"APA? ABI MASUK RUMAH SAKIT?" Seorang mahasiswi berkerudung segera menarik tas ransel yang berada di atas meja pada salah satu ruangan perkuliahan di Fakultas Teknik, sebuah universitas negeri di Kota Padang.
Namun, seseorang mencegat langkahnya. Tangan yang sengaja disembunyikan di belakang tubuh, tampak memegang sekuntum bunga berhiaskan pita satin bewarna putih. Ia ingin menyatakan cinta kepada adik kelas yang menawan hati, semenjak menjadi panitia pengenalan mahasiswa baru, bernama Humaira Fii Jannah.
"Da, jangan sekarang! Abi Ala baru saja masuk rumah sakit. Ala harus ke sana," ucap gadis itu berbelok memilih memutari senior yang terus berusaha mendekatinya.
Tangkai bunga yang tergeggam di belakang tubuh pemuda bernama Rafatar itu patah. "Aaaggh," ringisnya melirik pada benda di balik punggungnya itu.
Ala berjalan cepat setengah berlari, dengan raut sendu menyisir lorong kampus yang sangat luas ini. Rafatar akhirnya memasukan bunga patah itu ke dalam tong sampah dan memilih mengejar Ala. "Ala, biar aku antarkan kamu!" tawarnya.
Ala langsung setuju, karena ia tahu bahwa seniornya ini selalu menggunakan kendaraan roda empat untuk ke kampus yang ada di wilayah perbukitan ini. Dengan cepat, Ala pun sampai lah di rumah sakit tersebut.
Ia melirik dua adiknya perempuan yang masih berseragam, satu bawahan abu-abu, dan satu lagi bawahan dongker, tampak menangis tersedu-sedu.
"Uni, Abi?" tangis adiknya yang masih SMP, bernama Aulia.
Ala mengaggukan kepala mengusap pundak kedua adiknya untuk menguatkan.
"Cepat lah, Abi-mu sudah menunggu semenjak tadi," ucap wanita paruh baya yang melahirkannya.
Ala dengan cepat masuk ke dalam ruangan itu. Dan, entah kenapa Rafatar malah turut masuk bersamanya. Dalam diam, pria muda itu menyaksikan segala yang terjadi dalam ruangan ini.
"Assalamualaikum, Bi," ucap Ala menggenggam tangan sang ayah, duduk pada sebuah bangku yang ada di samping brangkar.
"A-Ala, kamu sudah datang, Nak?"
Tanpa terasa air mata Ala jatuh melihat betapa susahnya sang ayah dalam berbicara.
"Nak, kamu adalah anak Abi yang paling dewasa.

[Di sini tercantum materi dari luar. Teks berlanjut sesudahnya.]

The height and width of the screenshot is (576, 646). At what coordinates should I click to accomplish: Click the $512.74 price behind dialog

Dulu, Abi sudah berjanji akan menyatukan keluarga Abi dengan sahabat Abi, Faisal."
Ala mengerutkan keningnya, dan akhirnya bersuara. "Maksud Abi?"

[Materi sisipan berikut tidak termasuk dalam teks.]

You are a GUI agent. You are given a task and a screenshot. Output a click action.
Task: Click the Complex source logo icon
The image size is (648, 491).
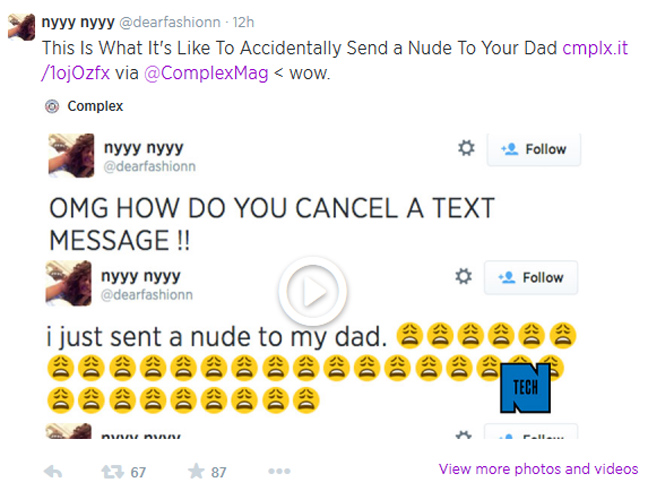[52, 106]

Ayahnya melirik sebuah benda yang ada di atas nakas di samping brangkar. Ia menunjuk ponsel yang tergeletak di atas sana. Ala yang mengerti, segera mengambil benda itu dan menyerahkan ke tangan ayahnya.
"Tolong Abi!" pintanya meyerahkan ponsel kembali ke tangan Ala.
"Telpon seseorang bernama Fajar dalam kontak hape Abi!"
Dengan patuh, Ala melakukan permintaan sang ayah. Setelah disambungkan, Ala menyerahkan kepada Abi. Sang ayah menaruh benda itu di telinganya, meskipun tangannya tampak bergetar.
"Assalamualaikum."
"Se-sepertinya kita lakukan saja. Waktuku sudah tidak banyak lagi."
"Ya, pertemukan mereka dan nikahkan mereka. Hari ini mungkin adalah hari terakhir saya. Pinta dia menjaganya bagai saya menjaganya dengan sepenuh hati."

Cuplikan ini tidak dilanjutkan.